### What you will do
Starting with the line that contains "The height and" and going on through the end of the records, render those lines as a Markdown table with the columns Row and Line. Number the rows, skip any blank lines, and leave out the pictures.

[start of Records shown]

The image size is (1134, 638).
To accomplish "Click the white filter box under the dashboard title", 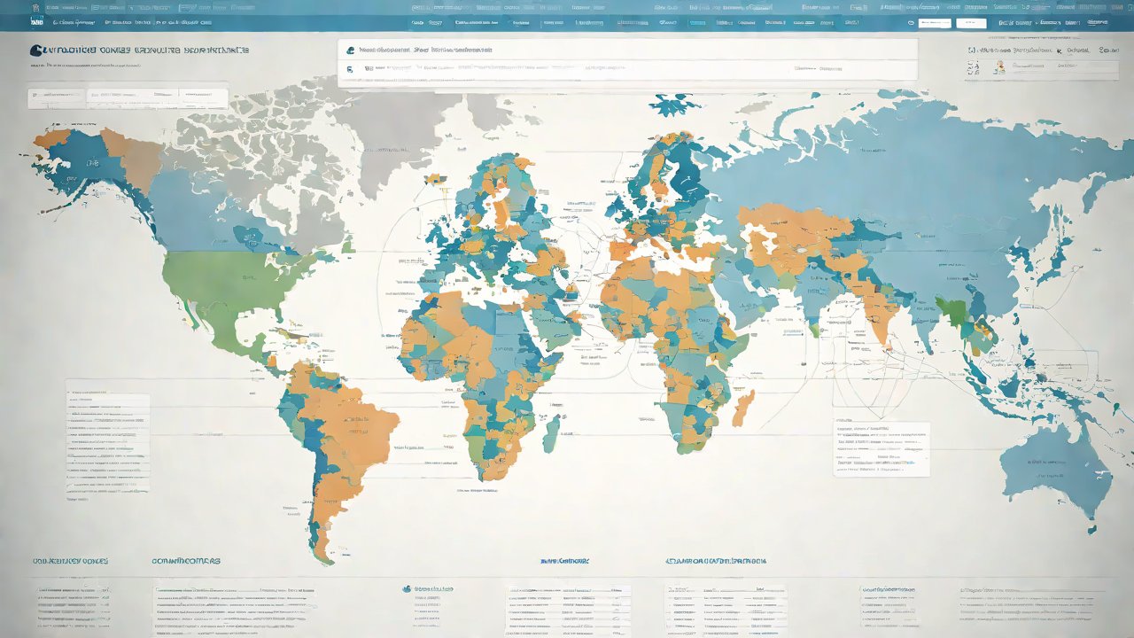I will click(127, 96).
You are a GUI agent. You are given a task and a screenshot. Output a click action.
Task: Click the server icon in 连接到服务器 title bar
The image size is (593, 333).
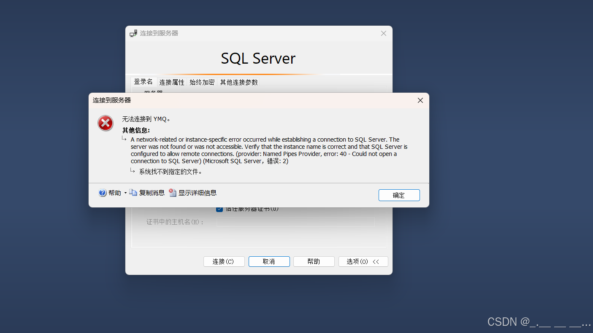pyautogui.click(x=133, y=33)
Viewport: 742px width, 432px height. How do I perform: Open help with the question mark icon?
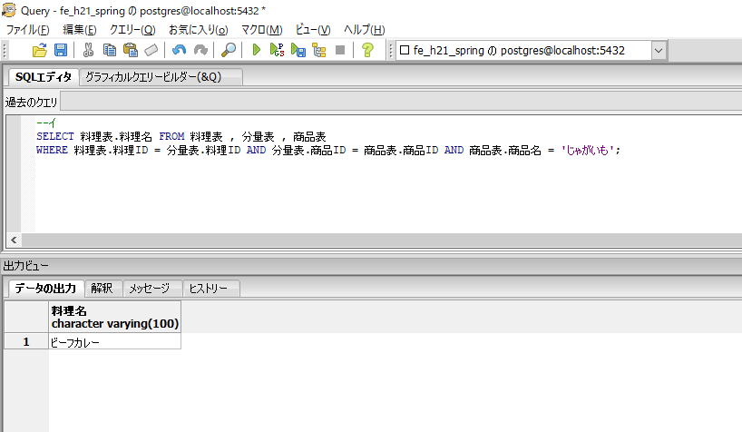pyautogui.click(x=367, y=51)
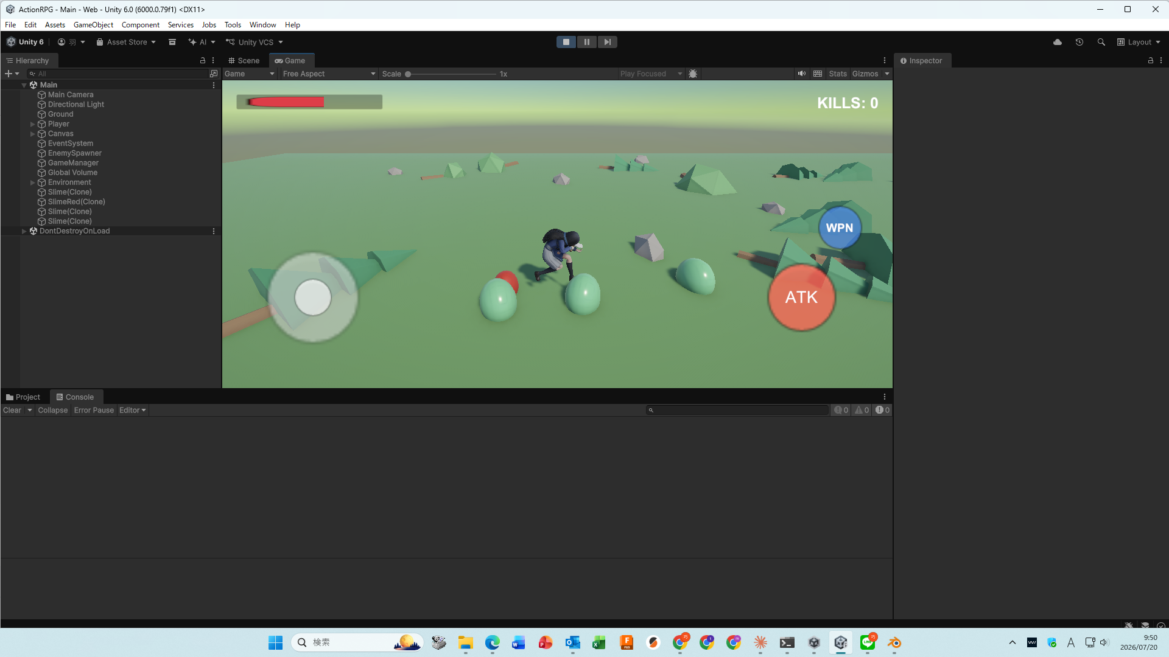Viewport: 1169px width, 657px height.
Task: Open the Undo History icon
Action: (1079, 42)
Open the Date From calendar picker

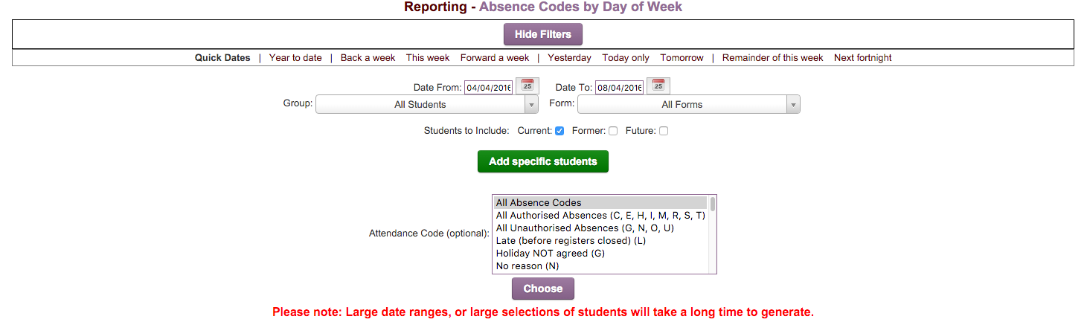click(x=528, y=85)
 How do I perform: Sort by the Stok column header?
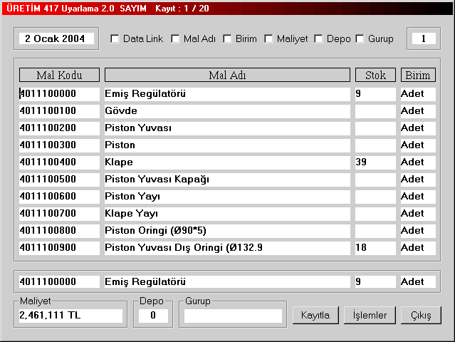click(x=375, y=75)
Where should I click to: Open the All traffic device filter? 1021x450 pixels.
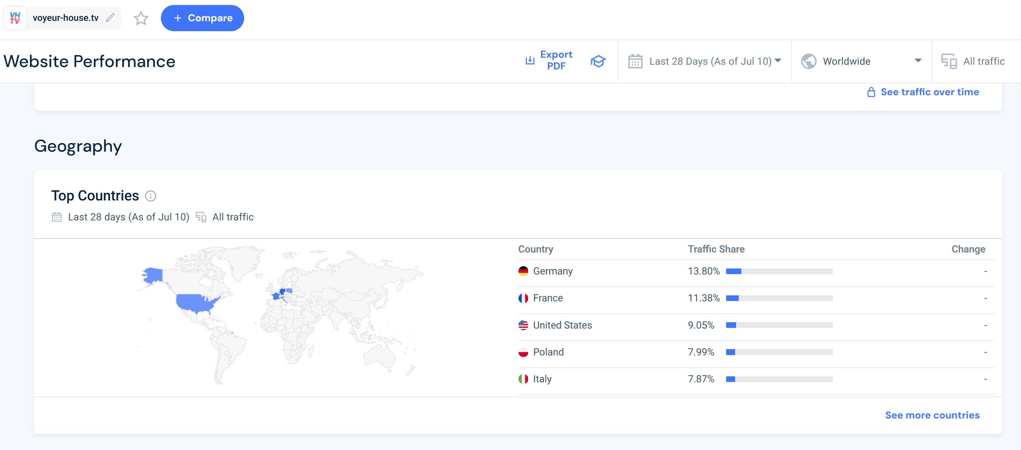pos(983,61)
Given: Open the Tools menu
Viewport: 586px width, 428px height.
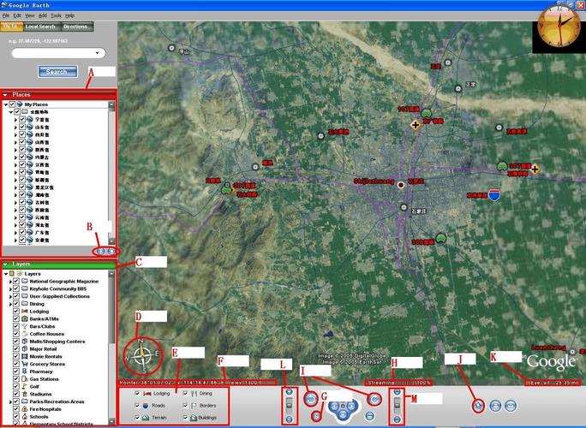Looking at the screenshot, I should pyautogui.click(x=56, y=15).
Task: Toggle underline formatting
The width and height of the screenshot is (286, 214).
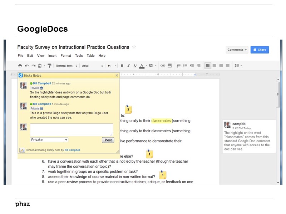Action: [x=135, y=66]
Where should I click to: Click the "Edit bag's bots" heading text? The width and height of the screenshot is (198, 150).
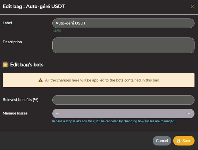click(x=27, y=65)
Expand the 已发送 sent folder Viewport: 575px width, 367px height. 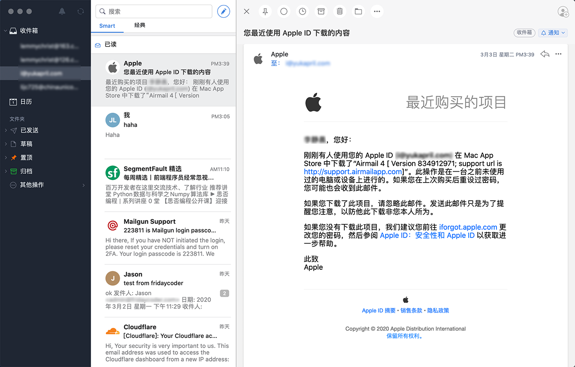point(5,130)
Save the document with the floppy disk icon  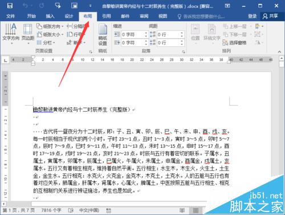[x=10, y=6]
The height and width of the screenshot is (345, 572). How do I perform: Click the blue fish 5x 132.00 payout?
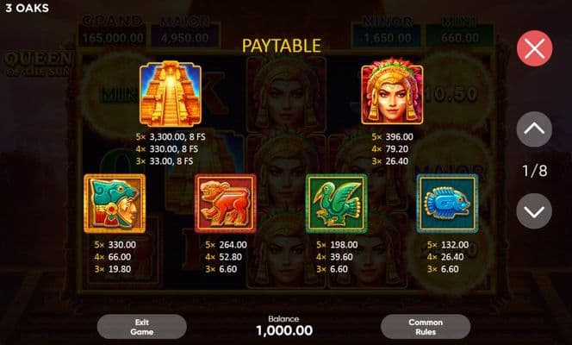pyautogui.click(x=448, y=245)
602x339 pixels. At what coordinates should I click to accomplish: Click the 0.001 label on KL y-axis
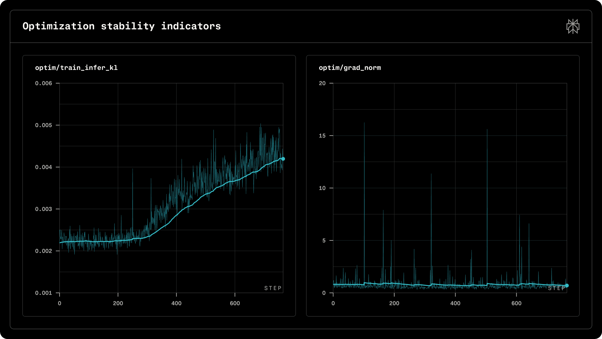(x=44, y=293)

[end of Records shown]

### Task response
| Row | Line |
|---|---|
| 1 | The height and width of the screenshot is (345, 572). How do I perform: Click the blue fish 5x 132.00 payout? |
| 2 | pyautogui.click(x=448, y=245) |
| 3 | 602x339 pixels. At what coordinates should I click to accomplish: Click the 0.001 label on KL y-axis |
| 4 | (x=44, y=293) |